Calcification of myocardial necrosis is common in mice.

Independent of the severity, phenotypes and clinical outcomes of myocardial infarction may vary considerably in patients, suggesting a strong genetic influence on healing and adaptive processes. Since little is known about these genetic determinants, we examined the tissue response to myocardial injury in seven inbred mouse strains, including those employed for gene targeting or transgenic overexpression. Myocardial necrosis was produced by non-ischemic, trans-diaphragmal freeze-thaw injury in strains C57BL/6, C3H/He, DBA/2, BALB/c, 129S1, FVB/n and A/J. Two days after injury, necrotic cardiomyocytes calcified in C3H/He, DBA/2, BALB/c and 129S1, a phenotype known as dystrophic cardiac calcinosis (DCC).

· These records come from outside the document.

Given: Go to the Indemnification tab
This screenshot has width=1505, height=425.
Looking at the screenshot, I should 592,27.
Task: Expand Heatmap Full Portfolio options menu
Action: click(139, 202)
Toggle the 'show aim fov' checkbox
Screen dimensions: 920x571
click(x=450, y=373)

The susceptibility to DCC of 129S1 was determined by Dyscalc1, a locus on chromosome 7, which was identified previously in C3H/He and DBA/2. DCC was also observed in C3H/He following ischemic injury by permanent coronary artery ligation, indicating that DCC was independent of the mode of injury. In contrast, strains C57BL/6, FVB and A/J were resistant to DCC, showing formation of a fibrous scar without calcification. The development of DCC was studied in detail in C3H/He and C57BL/6. In both strains, no calcium deposition and only little structural disintegration were noted in necrotic myocardium 24 h after injury upon calcium-sensitive fluorescence staining. Ultrastructural examination revealed calcified mitochondria in C3H/He that may have served later as a nidus for rapid intracellular calcification of cardiomyocytes. We concluded that the susceptibility to calcification of myocardial necrosis may be common among inbred strains and should be recognised as a strong genetic modifier of experimental myocardial injury.